A core displacement experiment is a laboratory method that we used to model and examine fluid flow and displacement processes in a porous medium. It is sometimes referred to as a displacement test or core flood test. To investigate the displacement efficiency, fluid flow behavior, and several factors influencing fluid–fluid and fluid–rock interactions, one fluid (LSW, NF, and a mixed hybrid solution) must be injected into a prepared core sample saturated with another fluid (light crude oil). The detailed core flooding experimental steps are as follows and shown in Figure 2 and Figure 3:
6.
Core Preparation: Cylindrical rock samples, known as core plugs, are extracted from reservoir rocks and prepared for experimentation. The cores are cleaned, dried, and saturated with light crude oil. Saturation is carried out by using kerosene. First, we vacuum-cleaned rock cores to be sure that any other foreign matter was not left in the rock pores. After that, we saturated them with kerosene at 5 MPa for 1 day.
7.
Saturation and Injection: Core plugs were placed in a core holder, and the desired fluid (low-salinity water, nanofluid, and mixed hybrid solution) was injected into the core with a certain pressure and flow rate. The injection was performed using a displacement pump, also known as an ISCO pump.
8.
Fluid Flow Monitoring: To evaluate fluid flow behavior, saturation profiles, and recovery efficiency during the injection process, injected fluid volumes and the pressure drop of the core were tracked.
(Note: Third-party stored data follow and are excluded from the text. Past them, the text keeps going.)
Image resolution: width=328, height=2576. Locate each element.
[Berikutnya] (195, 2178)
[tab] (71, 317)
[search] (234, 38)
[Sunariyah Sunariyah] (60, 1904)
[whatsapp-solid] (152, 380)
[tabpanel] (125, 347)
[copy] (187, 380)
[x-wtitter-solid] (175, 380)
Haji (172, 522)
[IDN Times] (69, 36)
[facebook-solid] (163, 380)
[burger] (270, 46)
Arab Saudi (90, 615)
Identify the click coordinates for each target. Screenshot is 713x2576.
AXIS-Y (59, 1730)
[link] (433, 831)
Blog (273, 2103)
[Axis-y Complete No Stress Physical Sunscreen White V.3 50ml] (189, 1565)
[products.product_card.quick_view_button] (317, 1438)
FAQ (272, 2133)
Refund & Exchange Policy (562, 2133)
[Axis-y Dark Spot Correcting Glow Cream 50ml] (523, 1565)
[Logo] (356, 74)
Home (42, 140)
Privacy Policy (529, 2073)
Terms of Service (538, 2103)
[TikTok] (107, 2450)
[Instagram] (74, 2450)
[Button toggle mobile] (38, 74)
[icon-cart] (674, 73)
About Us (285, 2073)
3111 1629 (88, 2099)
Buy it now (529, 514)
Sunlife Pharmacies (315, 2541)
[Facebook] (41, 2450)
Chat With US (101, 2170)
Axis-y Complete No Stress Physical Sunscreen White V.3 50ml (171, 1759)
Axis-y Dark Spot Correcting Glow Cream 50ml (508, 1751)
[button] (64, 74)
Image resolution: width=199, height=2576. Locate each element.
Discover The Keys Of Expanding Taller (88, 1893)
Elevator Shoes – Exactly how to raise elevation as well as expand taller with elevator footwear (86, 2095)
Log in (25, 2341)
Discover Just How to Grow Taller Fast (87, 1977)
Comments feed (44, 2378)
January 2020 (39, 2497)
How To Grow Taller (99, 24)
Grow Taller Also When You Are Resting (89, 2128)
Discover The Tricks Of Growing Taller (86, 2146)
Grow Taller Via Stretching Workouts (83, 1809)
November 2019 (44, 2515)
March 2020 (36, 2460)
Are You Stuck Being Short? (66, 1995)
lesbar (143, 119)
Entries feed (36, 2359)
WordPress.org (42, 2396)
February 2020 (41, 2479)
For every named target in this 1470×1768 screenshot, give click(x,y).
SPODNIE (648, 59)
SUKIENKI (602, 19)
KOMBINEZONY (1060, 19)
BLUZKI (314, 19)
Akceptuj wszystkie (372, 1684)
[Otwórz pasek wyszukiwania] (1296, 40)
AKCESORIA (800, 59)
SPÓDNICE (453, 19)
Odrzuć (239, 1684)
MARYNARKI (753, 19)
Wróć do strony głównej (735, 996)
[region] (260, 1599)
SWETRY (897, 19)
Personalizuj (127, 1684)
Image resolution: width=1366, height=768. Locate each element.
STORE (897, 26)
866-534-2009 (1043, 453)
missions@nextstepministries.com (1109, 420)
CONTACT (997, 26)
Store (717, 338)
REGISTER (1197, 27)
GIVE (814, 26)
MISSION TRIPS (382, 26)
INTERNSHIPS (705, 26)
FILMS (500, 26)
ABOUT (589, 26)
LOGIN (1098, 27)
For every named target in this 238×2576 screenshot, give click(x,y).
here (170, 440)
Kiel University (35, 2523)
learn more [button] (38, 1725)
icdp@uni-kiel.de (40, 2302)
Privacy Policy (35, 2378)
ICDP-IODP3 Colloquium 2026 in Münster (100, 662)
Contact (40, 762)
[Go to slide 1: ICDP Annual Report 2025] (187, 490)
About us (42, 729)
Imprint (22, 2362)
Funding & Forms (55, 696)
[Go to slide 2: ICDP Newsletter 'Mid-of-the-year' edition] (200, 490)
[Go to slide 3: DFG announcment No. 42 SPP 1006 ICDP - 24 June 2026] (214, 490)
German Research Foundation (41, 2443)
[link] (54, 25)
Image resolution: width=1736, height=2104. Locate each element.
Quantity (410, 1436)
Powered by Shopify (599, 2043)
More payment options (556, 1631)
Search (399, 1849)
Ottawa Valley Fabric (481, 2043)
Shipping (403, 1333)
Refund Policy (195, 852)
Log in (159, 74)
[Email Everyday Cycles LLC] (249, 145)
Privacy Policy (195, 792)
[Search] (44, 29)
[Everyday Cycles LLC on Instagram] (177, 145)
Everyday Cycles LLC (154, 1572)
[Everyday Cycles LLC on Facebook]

These data aid in assessing how well flooding with nanofluid and low-salinity water works to remove oil from the core.
9.
Recovery and Analysis: After the displacement process, the core was extracted, and the residual oil saturation was measured. Additional analysis, such as fluid composition analysis or imaging techniques, can be performed to further evaluate the fluid–rock interactions and recovery mechanisms.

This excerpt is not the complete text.